=== 依頼文 ===
以下の記録のすべての行を、「番号」と「記録の行」の2列からなるMarkdownの表として示しなさい。空行は除き、画像は表に含めないこと。

::::

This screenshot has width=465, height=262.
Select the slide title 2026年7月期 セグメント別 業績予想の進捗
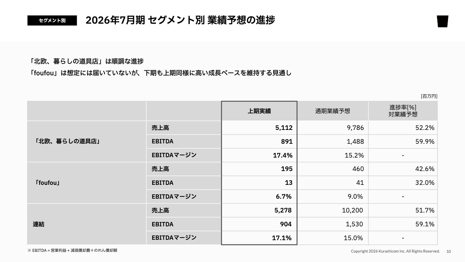pyautogui.click(x=180, y=20)
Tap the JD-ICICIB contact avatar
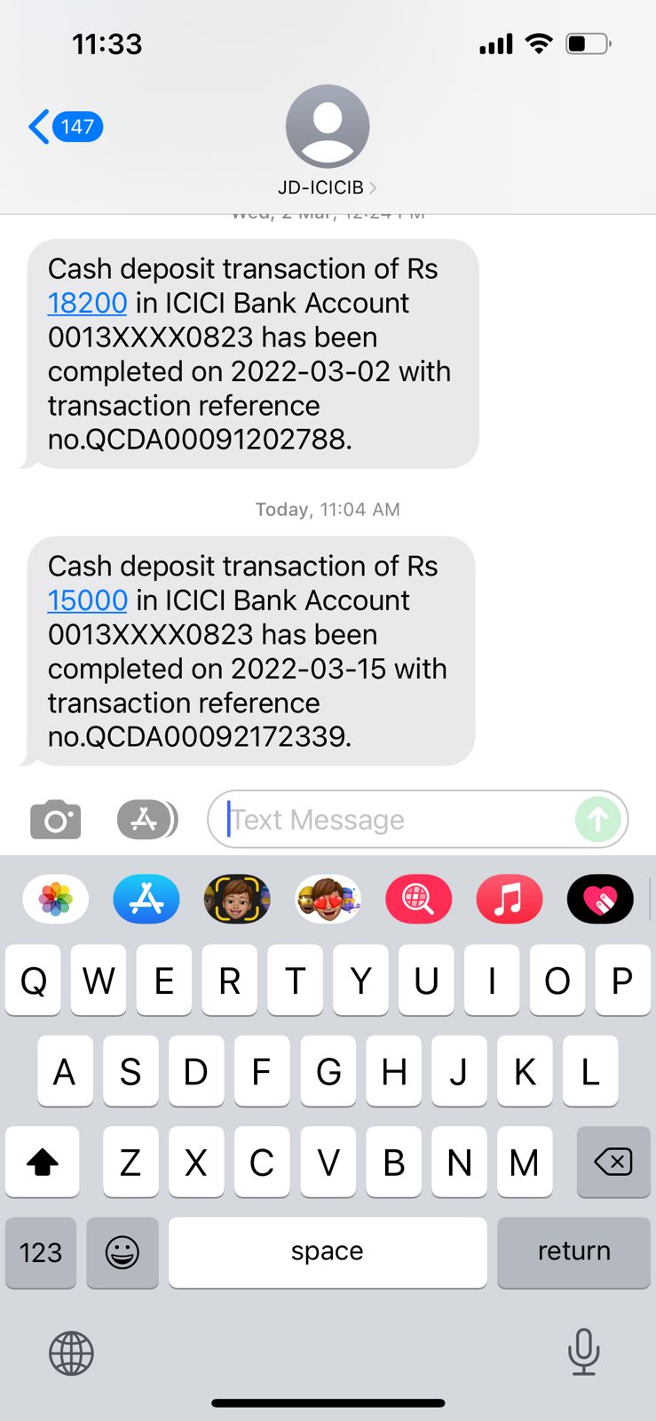 [x=328, y=126]
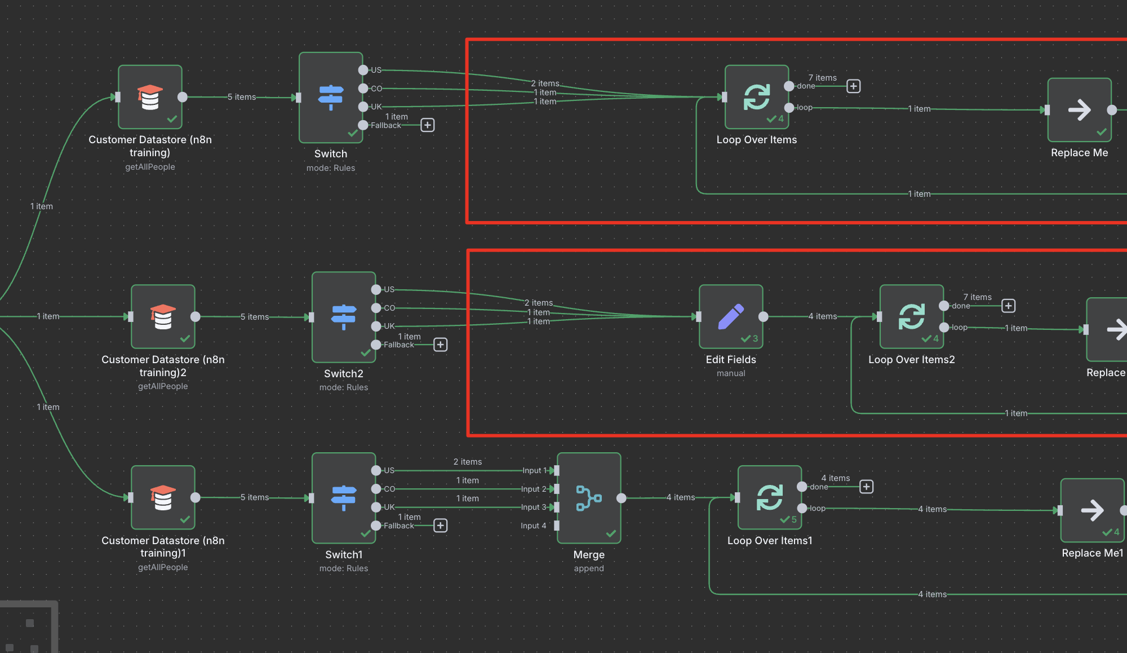Viewport: 1127px width, 653px height.
Task: Click the Replace Me1 node
Action: tap(1092, 510)
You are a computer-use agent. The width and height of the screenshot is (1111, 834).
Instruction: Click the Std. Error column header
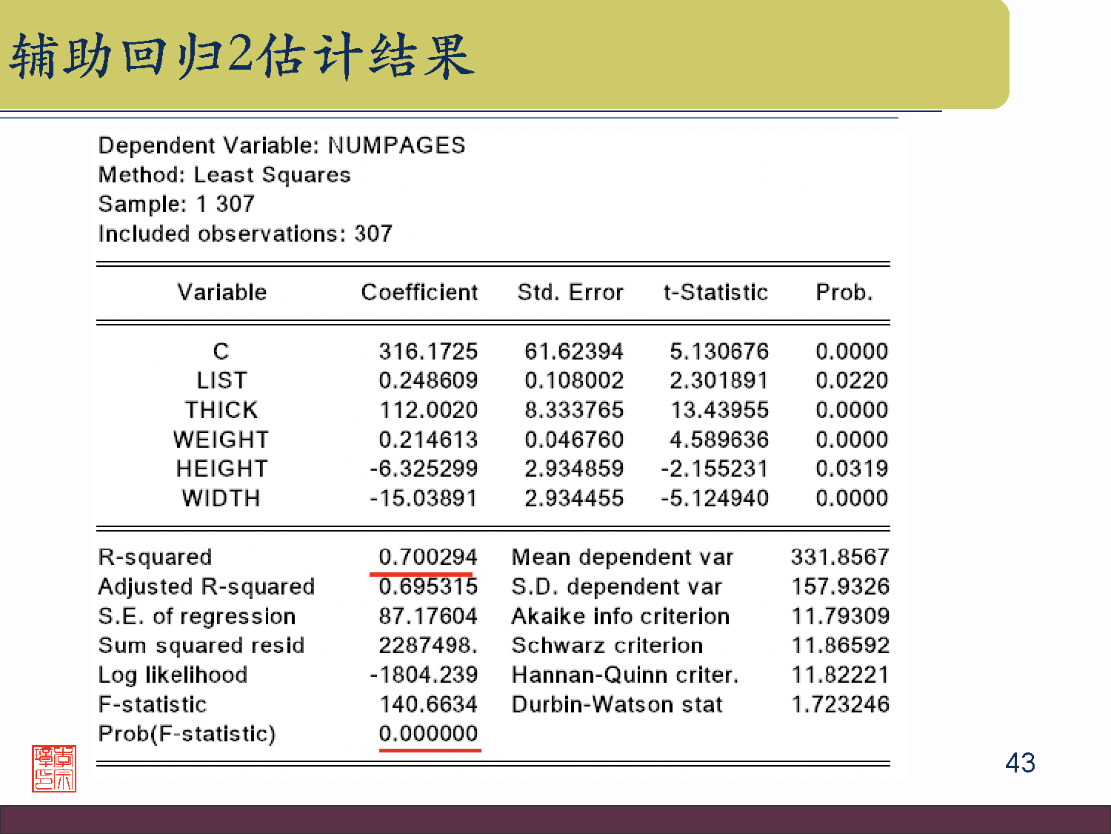pos(570,292)
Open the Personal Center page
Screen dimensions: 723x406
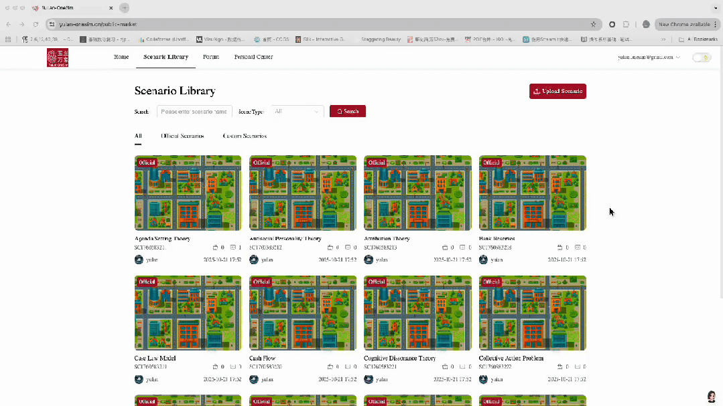[x=253, y=58]
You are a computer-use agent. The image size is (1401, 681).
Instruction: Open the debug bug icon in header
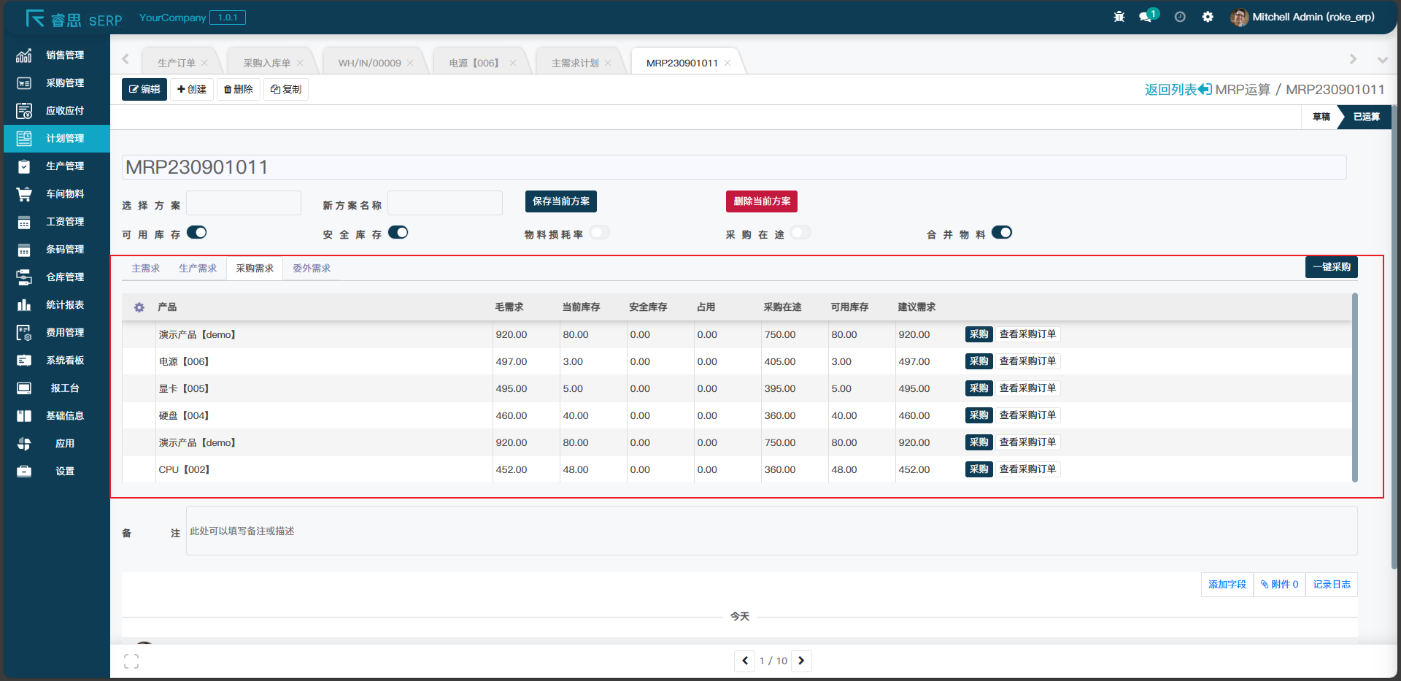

::::

=== 解答 ===
| 番号 | 記録の行 |
|---|---|
| 1 | This screenshot has width=465, height=262. |
| 2 | Select the slide title 2026年7月期 セグメント別 業績予想の進捗 |
| 3 | pyautogui.click(x=180, y=20) |
| 4 | Tap the JD-ICICIB contact avatar |
| 5 |  [x=328, y=126] |
| 6 | Viewport: 1127px width, 653px height. |
| 7 | Task: Click the Replace Me1 node |
| 8 | Action: tap(1092, 510) |
| 9 | You are a computer-use agent. The width and height of the screenshot is (1111, 834). |
| 10 | Instruction: Click the Std. Error column header |
| 11 | pos(570,292) |
| 12 | Open the Personal Center page |
| 13 | Screen dimensions: 723x406 |
| 14 | [x=253, y=58] |
| 15 | You are a computer-use agent. The image size is (1401, 681). |
| 16 | Instruction: Open the debug bug icon in header |